[Start of Attachment]
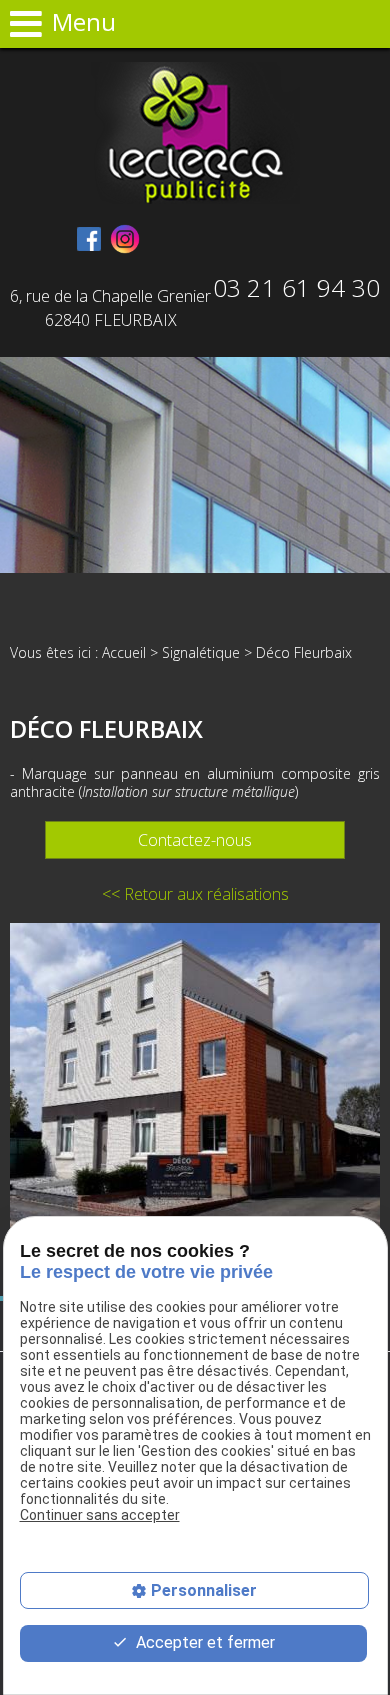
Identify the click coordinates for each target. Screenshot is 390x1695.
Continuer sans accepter (100, 1515)
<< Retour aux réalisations (195, 894)
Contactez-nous (195, 840)
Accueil (124, 652)
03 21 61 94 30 (296, 287)
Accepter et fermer (203, 1642)
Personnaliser (204, 1590)
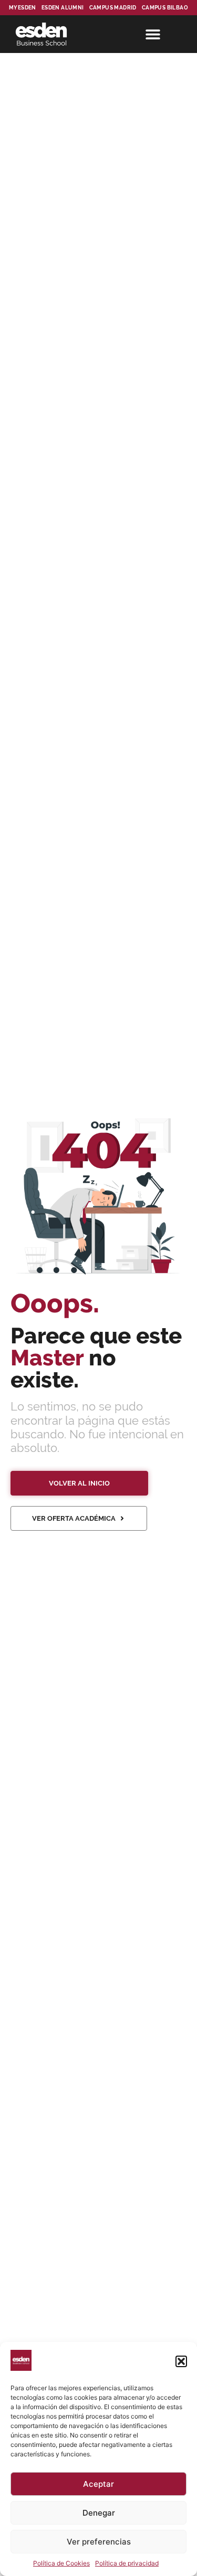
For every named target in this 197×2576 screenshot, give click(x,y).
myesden (22, 7)
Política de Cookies (61, 2563)
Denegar (98, 2513)
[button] (181, 2361)
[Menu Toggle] (153, 34)
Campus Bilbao (165, 7)
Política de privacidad (127, 2563)
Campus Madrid (113, 7)
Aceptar (98, 2484)
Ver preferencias (99, 2542)
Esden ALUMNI (63, 7)
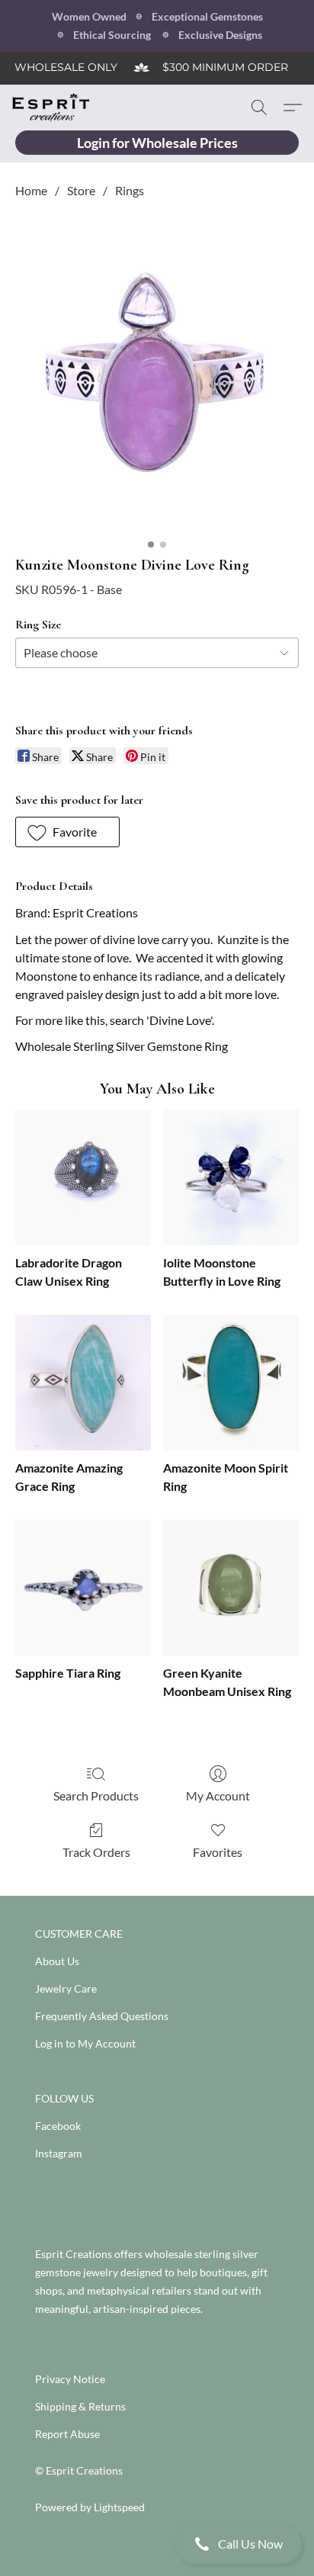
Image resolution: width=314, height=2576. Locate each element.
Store (81, 190)
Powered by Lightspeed (90, 2507)
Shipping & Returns (80, 2406)
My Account (218, 1795)
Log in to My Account (85, 2043)
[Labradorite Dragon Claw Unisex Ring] (83, 1177)
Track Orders (96, 1852)
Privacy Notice (70, 2378)
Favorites (217, 1852)
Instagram (58, 2153)
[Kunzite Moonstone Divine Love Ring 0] (157, 374)
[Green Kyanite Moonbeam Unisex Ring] (231, 1588)
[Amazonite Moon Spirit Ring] (231, 1382)
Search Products (96, 1795)
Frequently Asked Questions (101, 2015)
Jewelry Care (66, 1988)
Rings (129, 190)
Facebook (58, 2125)
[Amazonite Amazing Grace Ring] (83, 1382)
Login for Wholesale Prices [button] (157, 142)
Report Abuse (67, 2433)
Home (31, 190)
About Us (57, 1960)
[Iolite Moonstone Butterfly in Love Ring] (231, 1177)
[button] (157, 2544)
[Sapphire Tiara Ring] (83, 1588)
[End of Attachment]
=== DESCRIPTION OF THE TASK ===
Each record above must be returned exactly as written, with its pictures omitted.

=== THE COMPLETED TASK ===
Identify the click coordinates for each target. Screenshot is 390x1695.
Continuer sans accepter (100, 1515)
<< Retour aux réalisations (195, 894)
Contactez-nous (195, 840)
Accueil (124, 652)
03 21 61 94 30 (296, 287)
Accepter et fermer (203, 1642)
Personnaliser (204, 1590)
For every named target in this 197×2576 screenshot, give click(x,y).
myesden (22, 7)
Política de Cookies (61, 2563)
Denegar (98, 2513)
[button] (181, 2361)
[Menu Toggle] (153, 34)
Campus Bilbao (165, 7)
Política de privacidad (127, 2563)
Campus Madrid (113, 7)
Aceptar (98, 2484)
Ver preferencias (99, 2542)
Esden ALUMNI (63, 7)
Image resolution: width=314, height=2576. Locate each element.
Store (81, 190)
Powered by Lightspeed (90, 2507)
Shipping & Returns (80, 2406)
My Account (218, 1795)
Log in to My Account (85, 2043)
[Labradorite Dragon Claw Unisex Ring] (83, 1177)
Track Orders (96, 1852)
Privacy Notice (70, 2378)
Favorites (217, 1852)
Instagram (58, 2153)
[Kunzite Moonstone Divine Love Ring 0] (157, 374)
[Green Kyanite Moonbeam Unisex Ring] (231, 1588)
[Amazonite Moon Spirit Ring] (231, 1382)
Search Products (96, 1795)
Frequently Asked Questions (101, 2015)
Jewelry Care (66, 1988)
Rings (129, 190)
Facebook (58, 2125)
[Amazonite Amazing Grace Ring] (83, 1382)
Login for Wholesale Prices [button] (157, 142)
Report Abuse (67, 2433)
Home (31, 190)
About Us (57, 1960)
[Iolite Moonstone Butterfly in Love Ring] (231, 1177)
[button] (157, 2544)
[Sapphire Tiara Ring] (83, 1588)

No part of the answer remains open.